The terrain is so beautiful! I admire that you tackle the Class 2 & 3 stuff. I don’t like it with a backpack on or off!
I think the important thing is that we are all getting out, walking, and enjoying the outdoors. Class 1, class, 2, class 3 or whatever. 🙂 Just keep putting one foot in front of the other.
Yes, I agree with you. Rock on’!
Certainly not as iconic as your Yosemite and Grand Canyon hikes, but I am still attempting to re-establish access to Tehachapi Mountain. Let me know if you know of anyone hiking the use trail in -1968/72 timeframe, or available dated maps showing the trail. Thanks
The whole subject of Tehachapi Mountain is just so very sad. I wish I knew of anyone and could help. Keep up the fight!
Your photos are absolutely outstanding. I just can’t imagine hiking like you do even if I were younger. I guess the thrill of all the beauty you see is what makes your trips so inspiring. Thank you posting such gorgeous photos.

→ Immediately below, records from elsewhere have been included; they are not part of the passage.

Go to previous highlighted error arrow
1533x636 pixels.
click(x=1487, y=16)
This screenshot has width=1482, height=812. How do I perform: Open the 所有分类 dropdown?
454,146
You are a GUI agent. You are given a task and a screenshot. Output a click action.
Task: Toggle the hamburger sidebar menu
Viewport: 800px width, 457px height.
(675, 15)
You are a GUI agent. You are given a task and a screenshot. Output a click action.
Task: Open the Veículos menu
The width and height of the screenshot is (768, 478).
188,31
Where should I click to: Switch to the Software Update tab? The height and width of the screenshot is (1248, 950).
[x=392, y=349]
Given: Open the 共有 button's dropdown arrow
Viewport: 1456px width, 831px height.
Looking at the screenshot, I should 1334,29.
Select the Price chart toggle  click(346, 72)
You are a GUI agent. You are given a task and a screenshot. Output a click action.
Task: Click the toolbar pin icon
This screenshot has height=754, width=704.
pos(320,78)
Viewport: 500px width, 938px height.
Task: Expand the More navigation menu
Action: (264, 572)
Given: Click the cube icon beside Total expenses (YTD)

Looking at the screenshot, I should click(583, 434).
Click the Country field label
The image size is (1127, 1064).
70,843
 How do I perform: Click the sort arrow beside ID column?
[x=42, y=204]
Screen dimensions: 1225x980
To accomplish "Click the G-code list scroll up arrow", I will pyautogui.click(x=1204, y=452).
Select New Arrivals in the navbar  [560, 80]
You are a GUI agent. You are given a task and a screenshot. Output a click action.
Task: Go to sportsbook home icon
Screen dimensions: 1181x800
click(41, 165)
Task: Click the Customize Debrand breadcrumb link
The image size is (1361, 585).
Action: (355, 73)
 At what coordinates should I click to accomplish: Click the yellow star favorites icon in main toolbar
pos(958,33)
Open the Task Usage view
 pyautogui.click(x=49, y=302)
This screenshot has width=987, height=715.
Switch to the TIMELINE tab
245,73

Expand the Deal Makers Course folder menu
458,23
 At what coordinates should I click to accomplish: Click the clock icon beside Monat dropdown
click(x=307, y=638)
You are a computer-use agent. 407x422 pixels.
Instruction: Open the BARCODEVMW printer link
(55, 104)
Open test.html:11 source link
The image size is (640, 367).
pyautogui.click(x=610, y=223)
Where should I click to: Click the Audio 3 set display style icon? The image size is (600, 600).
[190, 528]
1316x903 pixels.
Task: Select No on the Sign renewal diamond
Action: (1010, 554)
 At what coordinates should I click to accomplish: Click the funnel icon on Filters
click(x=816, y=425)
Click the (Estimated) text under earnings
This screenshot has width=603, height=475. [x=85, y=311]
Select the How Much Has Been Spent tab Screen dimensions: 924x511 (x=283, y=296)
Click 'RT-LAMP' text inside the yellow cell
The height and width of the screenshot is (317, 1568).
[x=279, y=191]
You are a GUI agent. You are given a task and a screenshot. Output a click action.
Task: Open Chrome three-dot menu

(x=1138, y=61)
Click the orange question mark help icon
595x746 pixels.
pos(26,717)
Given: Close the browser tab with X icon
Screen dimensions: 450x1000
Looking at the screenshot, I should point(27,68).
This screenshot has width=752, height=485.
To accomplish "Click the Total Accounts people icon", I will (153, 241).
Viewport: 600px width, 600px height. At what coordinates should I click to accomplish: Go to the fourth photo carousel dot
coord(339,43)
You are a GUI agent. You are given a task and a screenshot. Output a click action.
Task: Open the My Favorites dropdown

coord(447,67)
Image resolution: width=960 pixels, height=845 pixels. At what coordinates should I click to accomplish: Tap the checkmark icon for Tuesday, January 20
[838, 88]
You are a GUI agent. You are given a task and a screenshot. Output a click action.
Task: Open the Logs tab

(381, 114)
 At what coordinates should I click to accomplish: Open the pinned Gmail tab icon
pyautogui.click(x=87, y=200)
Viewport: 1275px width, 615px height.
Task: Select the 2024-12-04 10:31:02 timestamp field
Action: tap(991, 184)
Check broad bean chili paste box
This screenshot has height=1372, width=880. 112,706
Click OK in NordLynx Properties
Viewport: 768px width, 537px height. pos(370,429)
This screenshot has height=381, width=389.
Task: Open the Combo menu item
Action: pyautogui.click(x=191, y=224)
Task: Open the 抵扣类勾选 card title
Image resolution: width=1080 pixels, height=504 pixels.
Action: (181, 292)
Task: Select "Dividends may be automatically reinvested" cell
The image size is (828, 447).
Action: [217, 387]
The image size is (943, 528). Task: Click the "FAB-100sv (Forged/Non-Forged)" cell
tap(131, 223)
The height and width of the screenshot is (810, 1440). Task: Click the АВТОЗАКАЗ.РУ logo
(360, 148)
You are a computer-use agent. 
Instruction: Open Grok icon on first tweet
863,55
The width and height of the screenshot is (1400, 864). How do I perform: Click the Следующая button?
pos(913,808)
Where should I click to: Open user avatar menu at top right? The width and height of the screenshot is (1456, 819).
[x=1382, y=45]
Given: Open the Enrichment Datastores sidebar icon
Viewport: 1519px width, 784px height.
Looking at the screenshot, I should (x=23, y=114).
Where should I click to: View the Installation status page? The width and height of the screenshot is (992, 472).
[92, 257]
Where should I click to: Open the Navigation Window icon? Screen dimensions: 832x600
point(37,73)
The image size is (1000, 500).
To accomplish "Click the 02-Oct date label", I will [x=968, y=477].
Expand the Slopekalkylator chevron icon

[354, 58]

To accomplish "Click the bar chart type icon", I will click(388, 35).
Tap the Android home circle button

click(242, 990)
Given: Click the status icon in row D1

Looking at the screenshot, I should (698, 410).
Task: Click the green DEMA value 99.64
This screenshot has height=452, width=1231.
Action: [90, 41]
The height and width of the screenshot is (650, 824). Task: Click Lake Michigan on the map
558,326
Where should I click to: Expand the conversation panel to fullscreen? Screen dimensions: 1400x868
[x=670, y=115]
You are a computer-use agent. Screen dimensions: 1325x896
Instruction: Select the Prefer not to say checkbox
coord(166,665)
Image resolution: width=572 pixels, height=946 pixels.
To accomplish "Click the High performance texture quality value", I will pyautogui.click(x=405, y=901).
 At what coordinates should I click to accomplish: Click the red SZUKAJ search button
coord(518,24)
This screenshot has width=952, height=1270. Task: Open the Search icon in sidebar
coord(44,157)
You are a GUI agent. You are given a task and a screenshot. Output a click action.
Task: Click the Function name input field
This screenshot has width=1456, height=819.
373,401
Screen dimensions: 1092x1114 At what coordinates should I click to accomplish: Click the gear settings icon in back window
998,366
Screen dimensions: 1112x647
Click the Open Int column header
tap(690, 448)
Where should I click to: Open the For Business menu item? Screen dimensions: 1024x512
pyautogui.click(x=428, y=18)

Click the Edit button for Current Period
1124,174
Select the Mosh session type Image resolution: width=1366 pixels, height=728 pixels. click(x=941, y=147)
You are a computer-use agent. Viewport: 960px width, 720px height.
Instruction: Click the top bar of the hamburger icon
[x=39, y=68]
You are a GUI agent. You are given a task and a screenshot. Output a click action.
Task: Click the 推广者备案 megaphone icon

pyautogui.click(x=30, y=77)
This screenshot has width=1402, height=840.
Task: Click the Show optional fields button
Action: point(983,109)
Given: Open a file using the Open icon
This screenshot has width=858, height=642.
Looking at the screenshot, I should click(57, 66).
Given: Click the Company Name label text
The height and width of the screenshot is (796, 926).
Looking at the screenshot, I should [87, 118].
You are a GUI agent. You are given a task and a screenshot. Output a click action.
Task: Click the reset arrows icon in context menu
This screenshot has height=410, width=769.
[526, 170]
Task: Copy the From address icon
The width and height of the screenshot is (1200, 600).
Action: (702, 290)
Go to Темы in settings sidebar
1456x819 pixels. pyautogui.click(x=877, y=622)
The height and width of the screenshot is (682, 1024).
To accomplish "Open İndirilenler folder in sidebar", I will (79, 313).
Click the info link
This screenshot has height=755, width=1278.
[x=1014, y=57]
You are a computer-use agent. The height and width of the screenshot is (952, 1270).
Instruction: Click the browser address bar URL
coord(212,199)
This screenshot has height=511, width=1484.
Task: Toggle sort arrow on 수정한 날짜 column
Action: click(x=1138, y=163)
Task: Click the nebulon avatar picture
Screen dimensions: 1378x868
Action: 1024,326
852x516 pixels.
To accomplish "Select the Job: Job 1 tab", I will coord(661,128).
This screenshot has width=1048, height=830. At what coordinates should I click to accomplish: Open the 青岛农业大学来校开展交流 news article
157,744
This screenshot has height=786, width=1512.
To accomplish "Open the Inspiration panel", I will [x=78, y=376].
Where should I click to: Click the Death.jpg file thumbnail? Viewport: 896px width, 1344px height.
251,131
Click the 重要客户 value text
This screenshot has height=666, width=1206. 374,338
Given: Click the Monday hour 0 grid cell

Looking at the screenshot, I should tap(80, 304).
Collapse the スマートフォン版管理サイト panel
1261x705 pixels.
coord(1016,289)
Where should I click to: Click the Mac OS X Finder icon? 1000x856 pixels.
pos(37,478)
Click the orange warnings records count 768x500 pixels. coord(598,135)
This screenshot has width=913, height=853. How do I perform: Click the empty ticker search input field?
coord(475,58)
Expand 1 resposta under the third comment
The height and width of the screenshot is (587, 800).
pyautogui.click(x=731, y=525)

Marilyn, The clouds and lighting on this trip really made for a spiritual experience. Thank you for your appreciation, commenting, and for following along on this journey of life. You are the best.
Christy’s pics have always been the best! I took my daughter to that area a few years ago and can’t wait to return. Thanks for the post!
Thank you Neil! and you are welcome. Is it even possible to tire of the Grand Canyon? Most likely the answer is no. We all should make it a goal to go back. 🙂
Absolutely breathtaking scenery! I’m so jealous – well done and thanks for posting! 🙂
You are welcome. This is the Grand Canyon I love, raw and remote. It is unforgiving though and you have to be prepared for everything. Thanks for reading!